**Given data**:

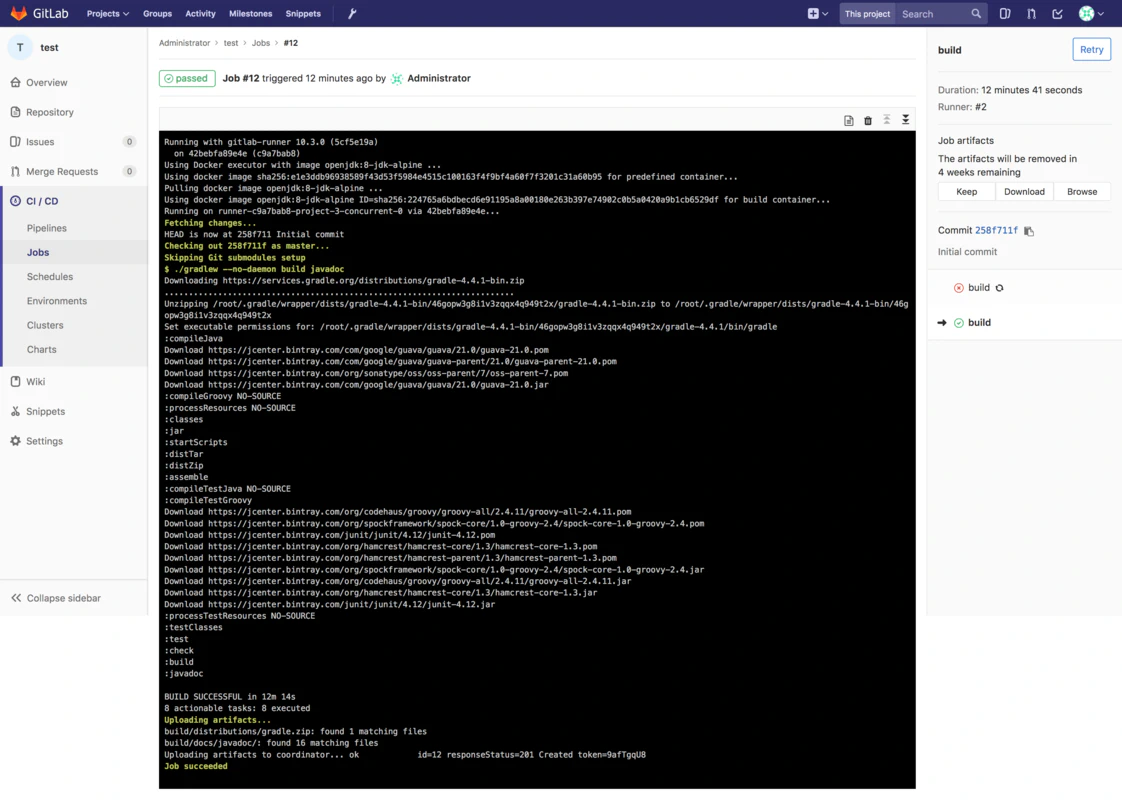Open Merge requests icon in top bar
1122x800 pixels.
point(1031,14)
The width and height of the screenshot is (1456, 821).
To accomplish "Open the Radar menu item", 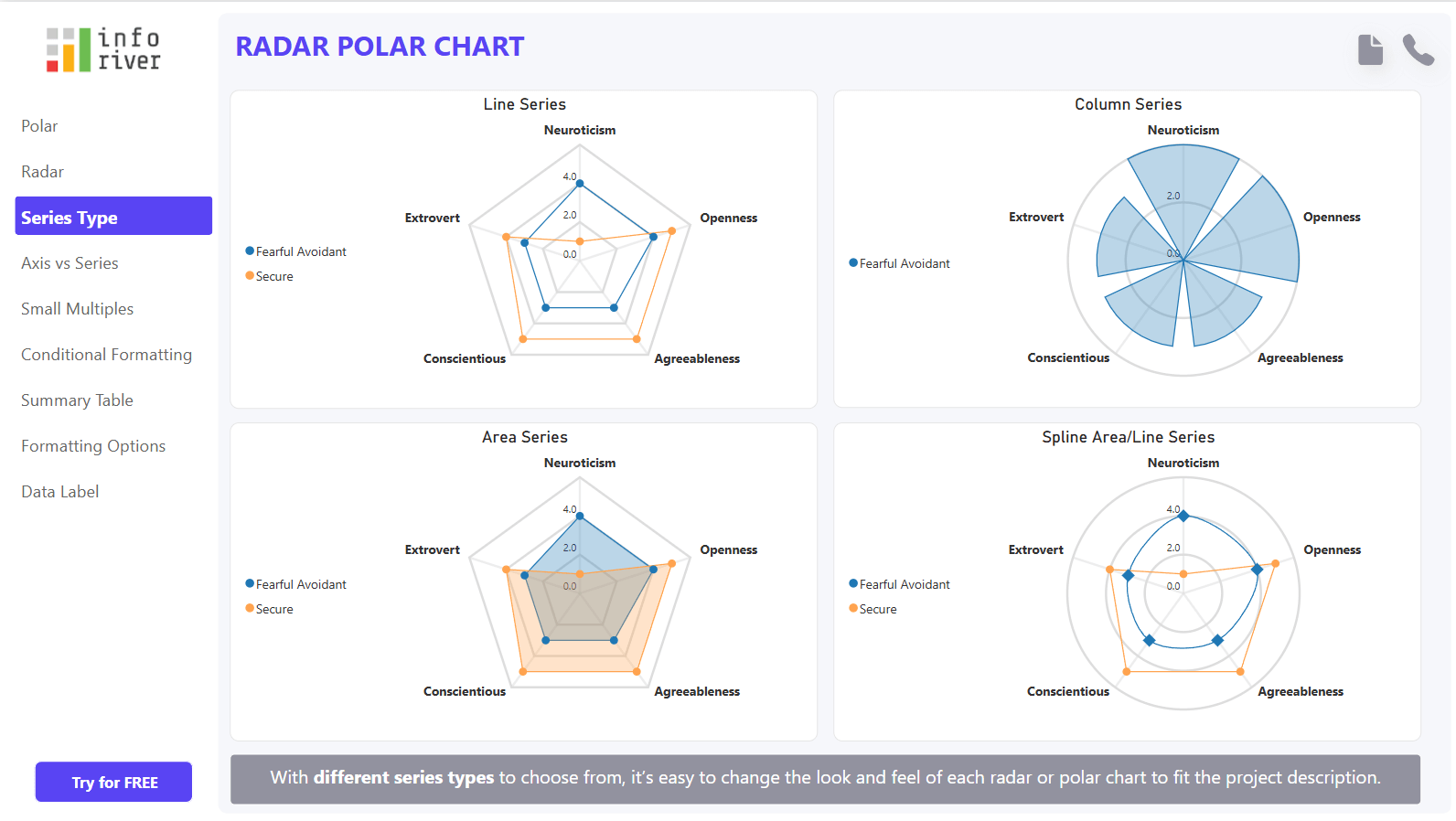I will coord(42,172).
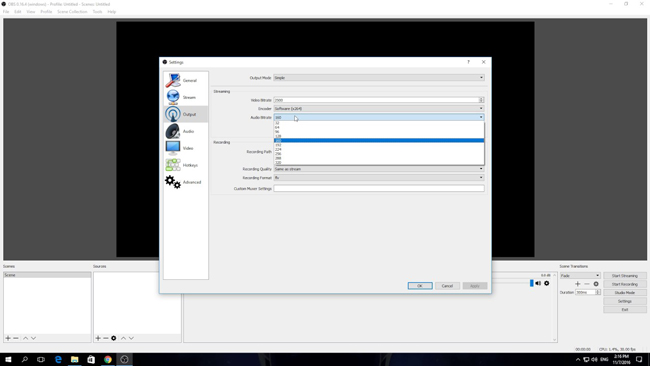Select the Audio settings icon
This screenshot has height=366, width=650.
click(x=172, y=131)
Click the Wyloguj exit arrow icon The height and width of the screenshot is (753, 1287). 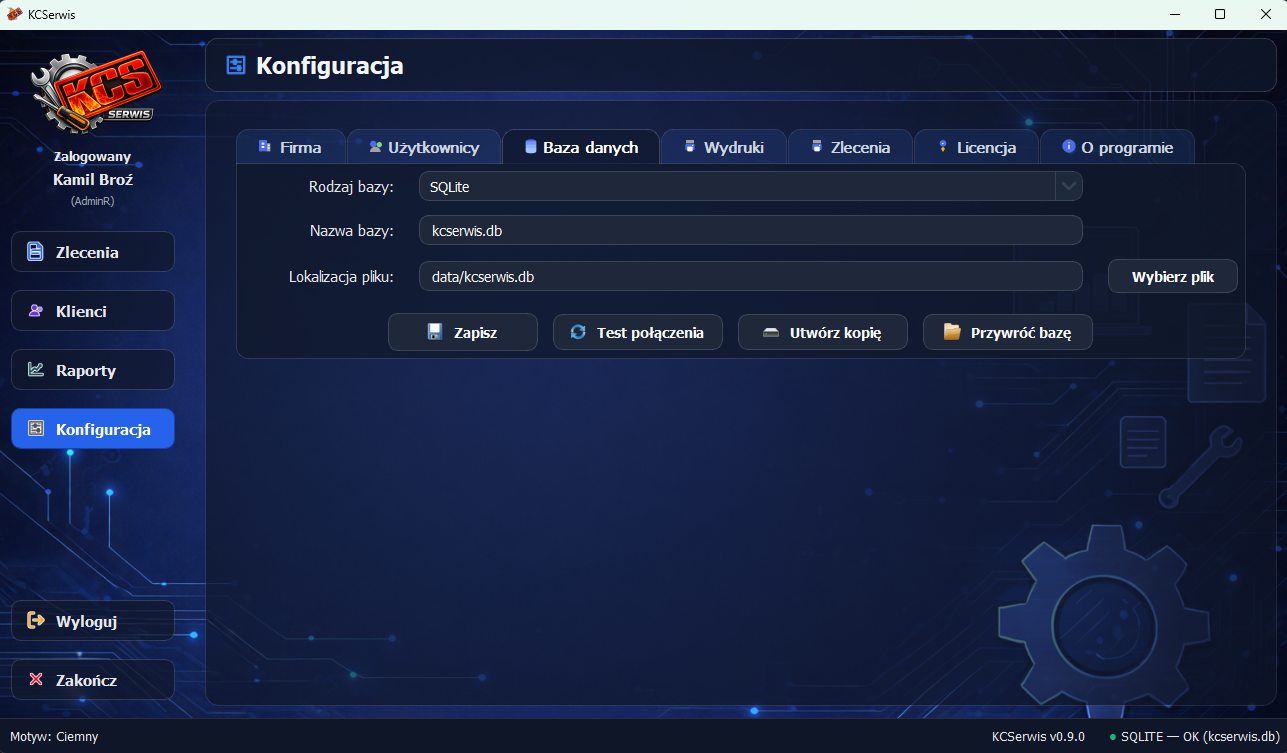pos(36,621)
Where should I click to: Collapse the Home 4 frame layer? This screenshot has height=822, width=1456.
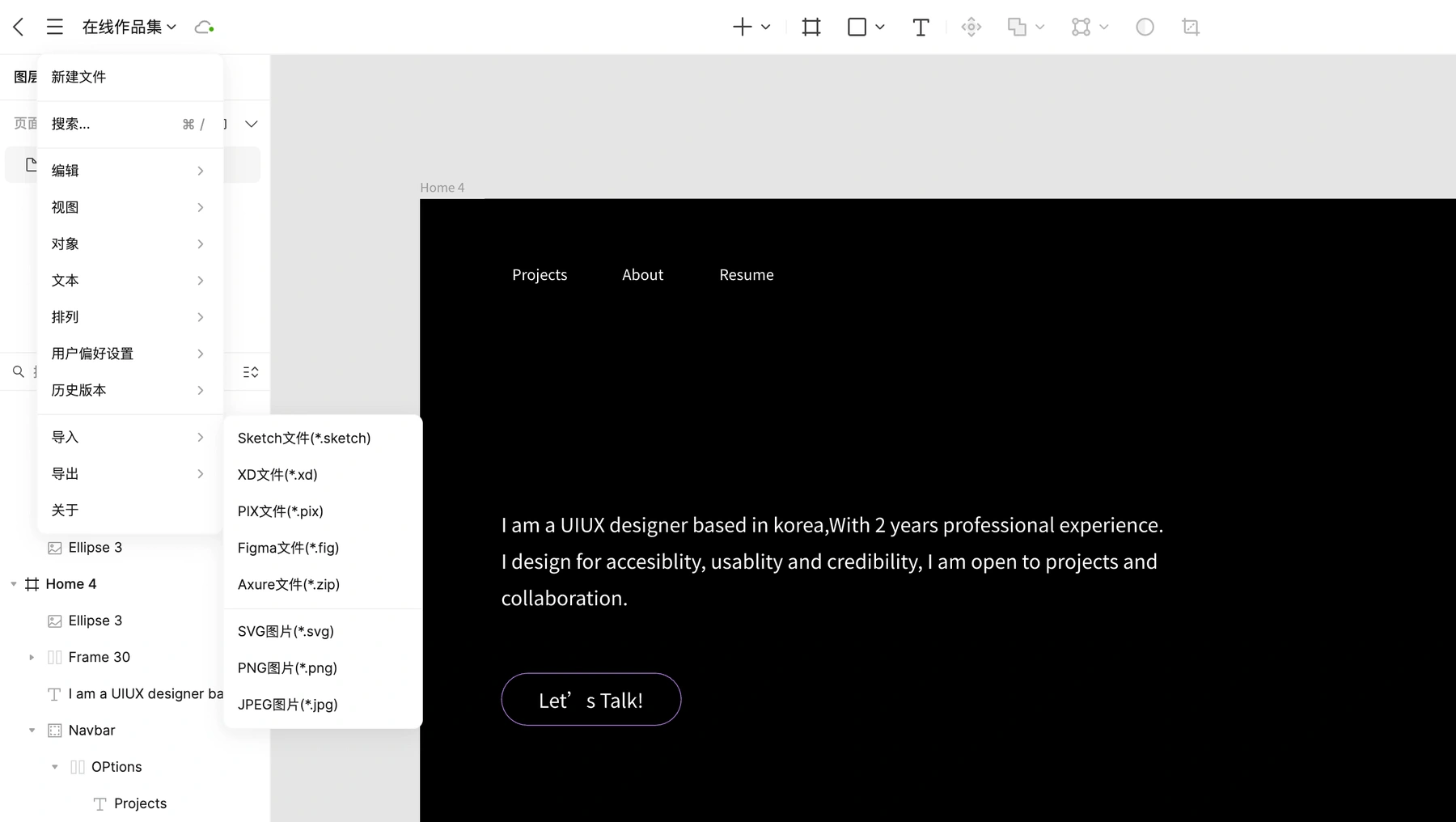pos(13,584)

**Your assignment**: Find the line that contains "Where should I" and repeat it, along with every line after it to the end of the data, exactly; drop the pictures.

**Solved problem**:
Where should I click to: Collapse the Home 4 frame layer? This screenshot has height=822, width=1456.
pos(13,584)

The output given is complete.